You may also want to run all this over with a tax professional - these sorts of mini-multinationals have all sorts hiccoughs - and there may be better ways to structure things for a tax planning perspective (both for you and your pty ltd)


----------



## AussieBExpat (Oct 26, 2021)

Moulard said:


> lets say its not unheard of for the resident director requirement to be forgotten (including by the owners of my company)
> 
> But yes, what you say sounds right.
> 
> ...


Appreciate your inputs and time and the info that you have provided, there is quite a lot of reading material in the links that I have to go through again and again to understand properly.

Out of curiosity, are you a tax planner / financial planner of some sort? If not do you know someone who is very knowledgeable and have experience in these kind of situations. 
And who doesn't charge me arm and a leg..😄 you know what I mean?

Cheers!!!


----------



## Moulard (Feb 3, 2017)

Being well informed on these sorts of things is always a good idea.

No, I am not a tax planner, just some random tax treaty nerd (but a reasonably well informed random) on the internet who likes to help people arm themselves with enough information to be able to ask the right sorts of questions of someone who does know what they are doing from an international tax planning perspective.

Yeah, it will take a while to get used to treaty language. but it is broken up into articles that define specific types of income. So you don't really need all of it, just the bits relevant to you.

The articles on scope, benefits and the various sorts of income relevant to you both now and possibly in the future, permanent establishment (important for your company), and reduction of double taxation articles you should read each one until you can parse what it means.

Then skim through the more recent amending protocol. You then just need to pick out any of the original treaty clauses of interest to you that are impacted by the change along with any brand new articles.

The thing to bear in mind is that these treaties aren't really there to protect you. they are there to divide the spoils.
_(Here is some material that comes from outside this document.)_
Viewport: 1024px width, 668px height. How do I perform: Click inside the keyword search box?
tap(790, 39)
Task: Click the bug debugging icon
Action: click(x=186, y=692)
You should also look at the bilateral social security agreement and its impact on things like super contributions vs Indian equivalent contributions. THis will control whether or not your Pty Ltd will need to pay into super or an Indian equivalent scheme, how to get certificates of coverage which can also become important when it comes to tax time.


----------



## AussieBExpat (Oct 26, 2021)

Moulard said:


> Being well informed on these sorts of things is always a good idea.
> 
> No, I am not a tax planner, just some random tax treaty nerd (but a reasonably well informed random) on the internet who likes to help people arm themselves with enough information to be able to ask the right sorts of questions of someone who does know what they are doing from an international tax planning perspective.
> 
> ...


Yes, understood... and you are right! 
will do... Nice to chat with you and Appreciate all the info...


----------